Perhaps we can speculate some more
I’m sure all will be revealed in good time. B&W, Sonus Faber, McIntosh, ARC, and others have moved on from their founders. VSA in a different way as well. Will see what happens.
Indeed - we shall see what the future brings.
In post
#2 I listed other speaker manufacturers whose founder passed away or left. I danced around asking the question directly: where are those companies now and are they as 'strong' product-wise today as when the founder was still active? (Nobody picked up on that.) Broadly I'm thinking maybe they're not, with a few obvious exceptions.
The d'Agostino family survived and is flourishing. Is the same true of Krell? Are they now what they were under their founder?
What about Sonus Faber since Serblin left?
In some cases we don't know yet. Take ARC for example. Bill Johnson passed away in 2011 after selling the company to 'the Italians' in 2008(?). Despite ultimate consumption by the McIntosh consortium in the 12(?) years since Johnson's sale ARC, seems to be doing as well as ever. That's largely thanks to some core people, primarily Ward Fiebiger who was Johnson's right hand and senior circuit designer. Sadly, Fiebiger passed awy in 2017 at age 58. ARC's current crop of preamps/linestages/phonostages including their Reference 6/6se linestage and Reference 3/3se phono are Fiebiger designs. We haven't seen ARC products yet from the post-Johnson-Fiebiger era.
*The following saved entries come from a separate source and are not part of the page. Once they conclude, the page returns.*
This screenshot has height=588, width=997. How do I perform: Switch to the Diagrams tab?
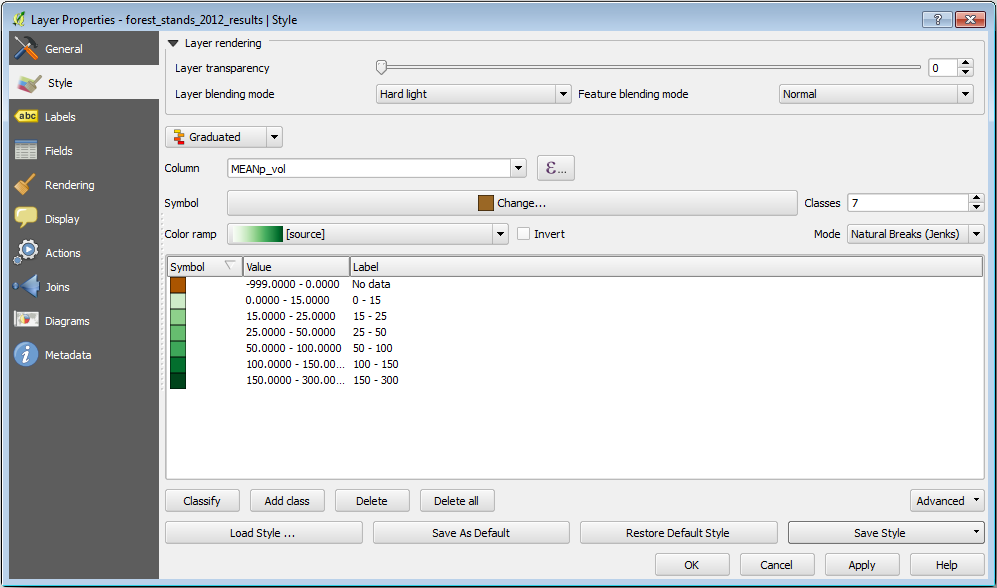pyautogui.click(x=67, y=321)
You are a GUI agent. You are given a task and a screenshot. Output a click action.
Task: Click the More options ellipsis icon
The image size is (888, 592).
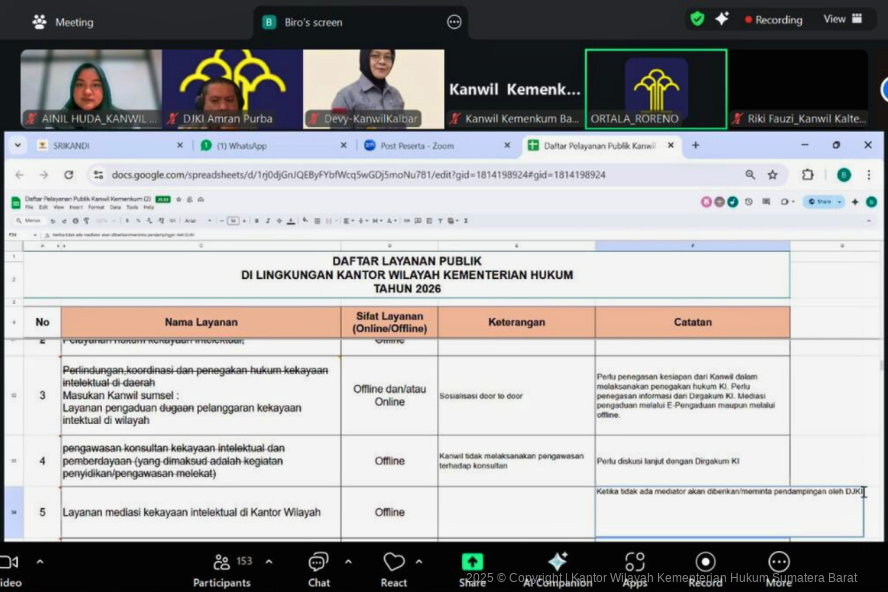pyautogui.click(x=779, y=562)
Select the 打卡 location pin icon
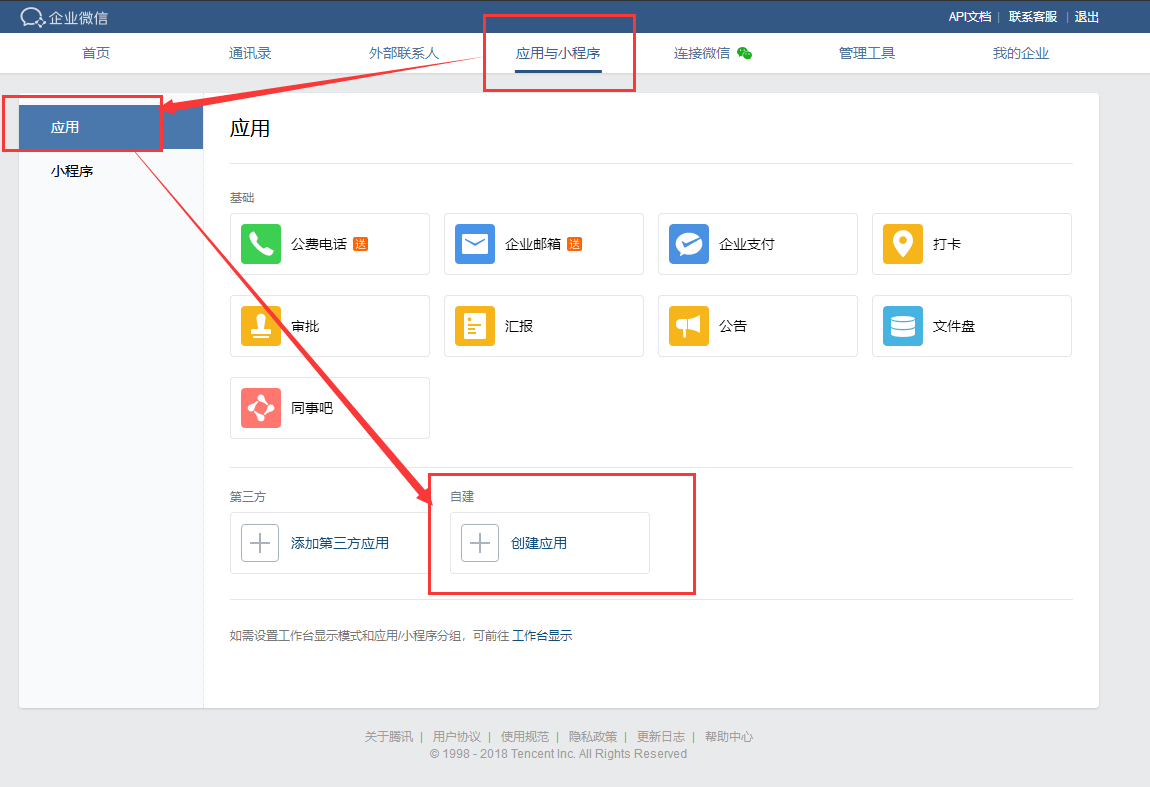This screenshot has height=787, width=1150. 902,244
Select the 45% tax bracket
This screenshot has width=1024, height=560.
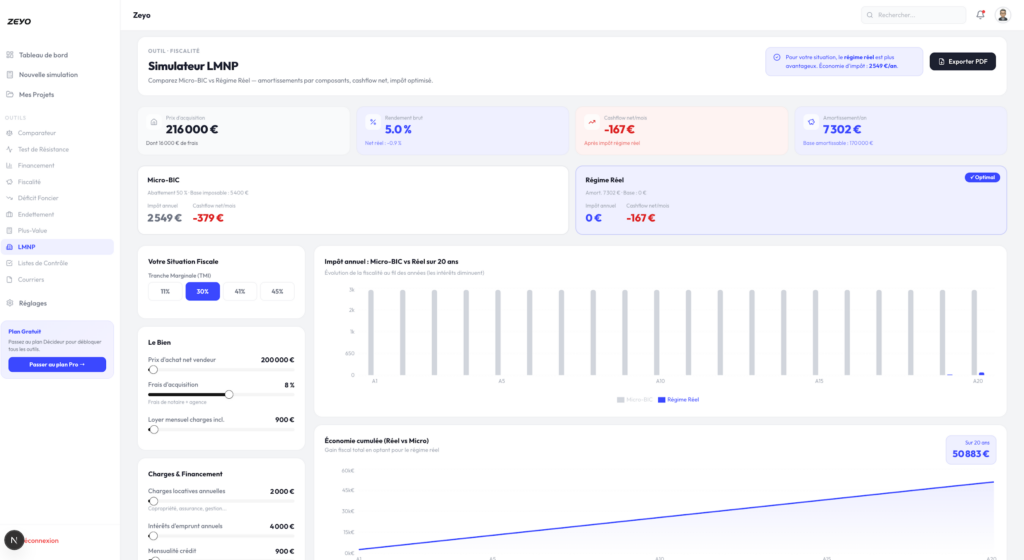point(277,292)
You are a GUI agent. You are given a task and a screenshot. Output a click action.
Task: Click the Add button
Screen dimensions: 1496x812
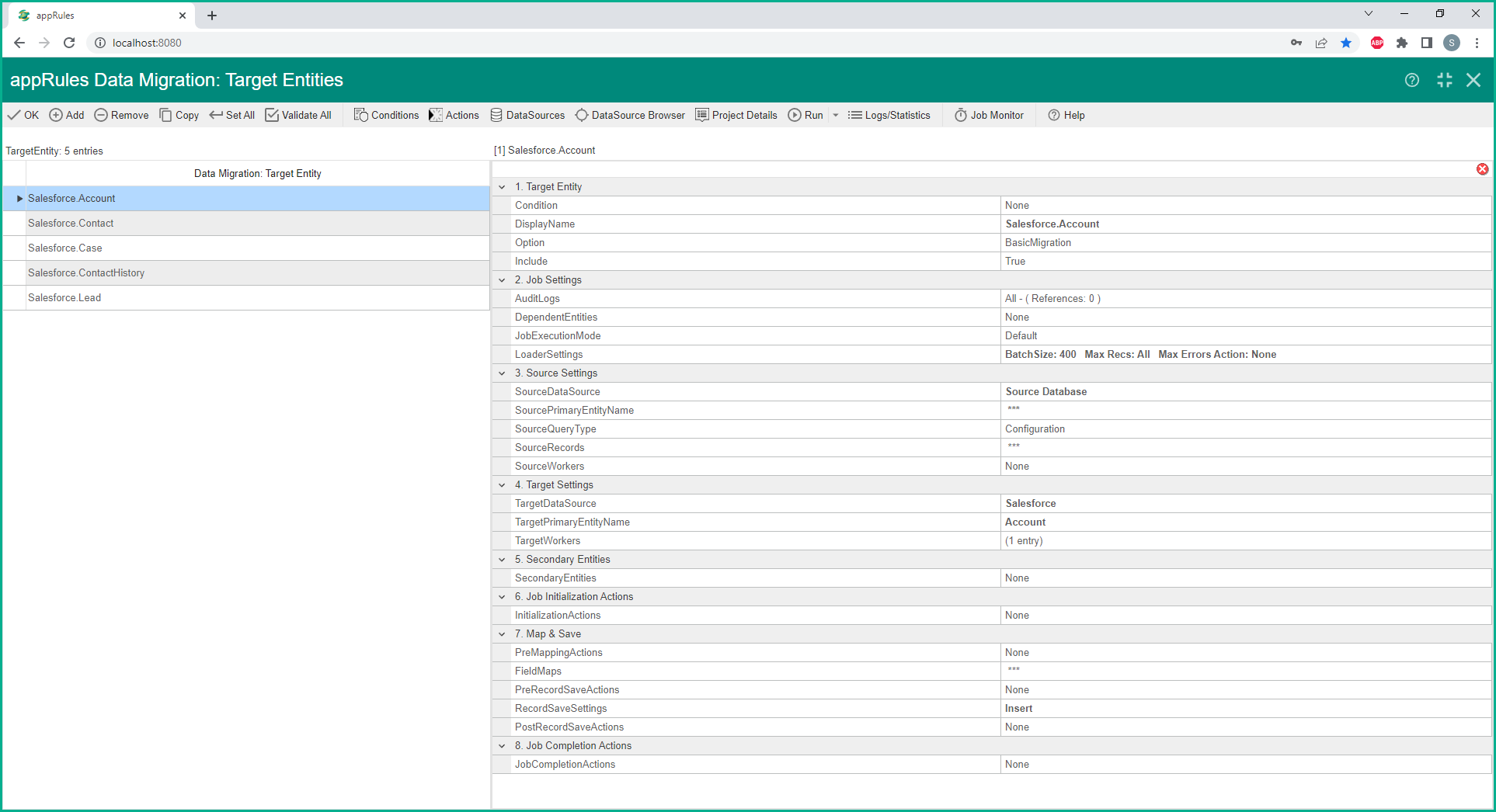coord(67,115)
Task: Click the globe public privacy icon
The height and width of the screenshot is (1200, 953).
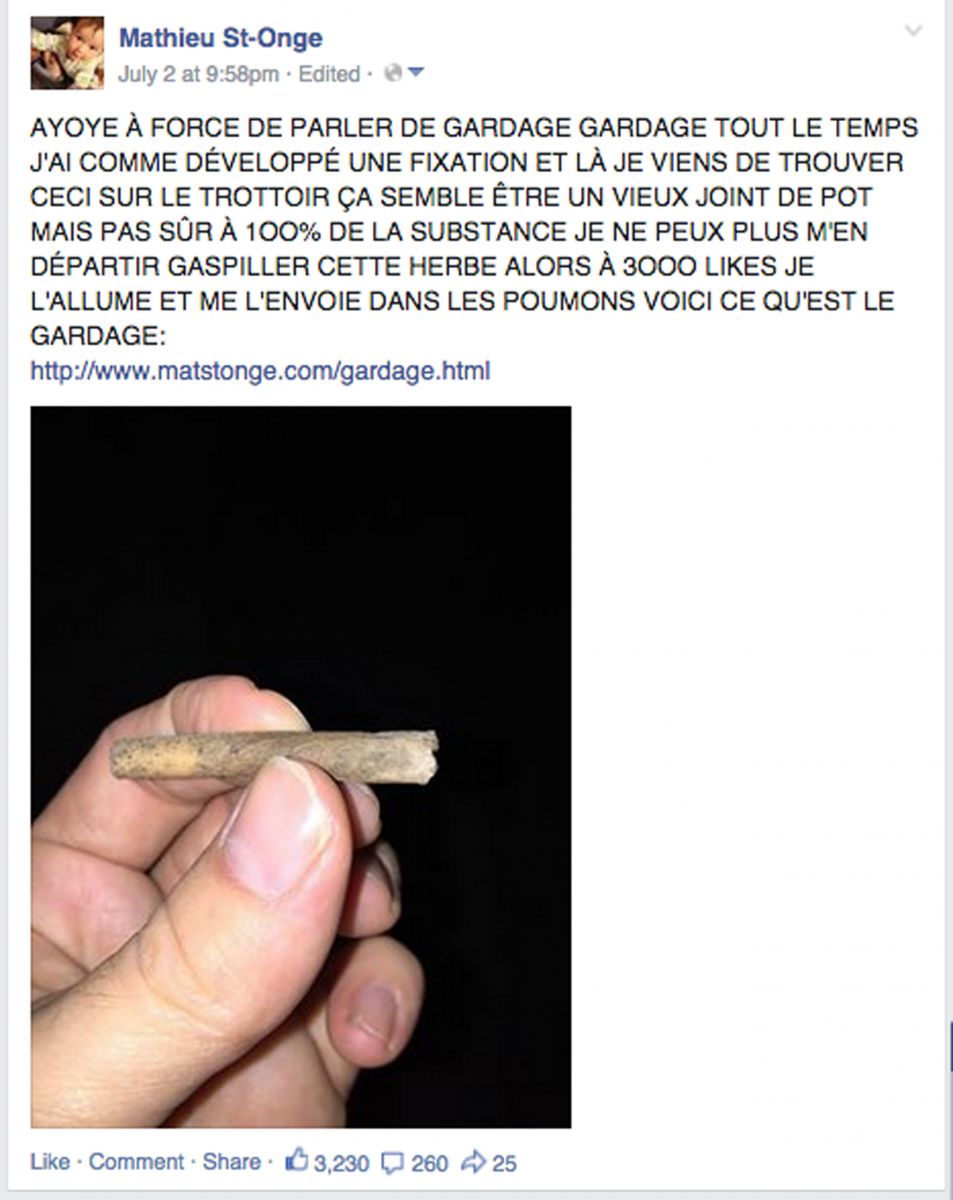Action: point(392,73)
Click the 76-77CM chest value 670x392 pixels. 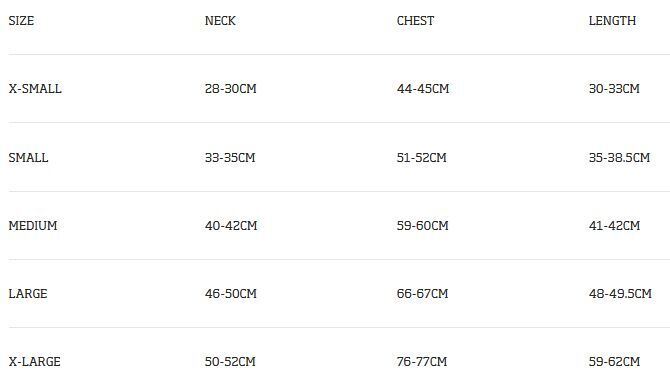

Not that many (any?) of the iconic brands came out of a committee. It's usually one or two guys in a basement with soldering irons. Subsequent corporations built on singular vision.
What if Alon Wolf left Magico?
Fwiw, Keith, you're actually the first person I thought of when I saw the YG/Geva news. Then I figured your YG Haileys remain just as good post-Geva.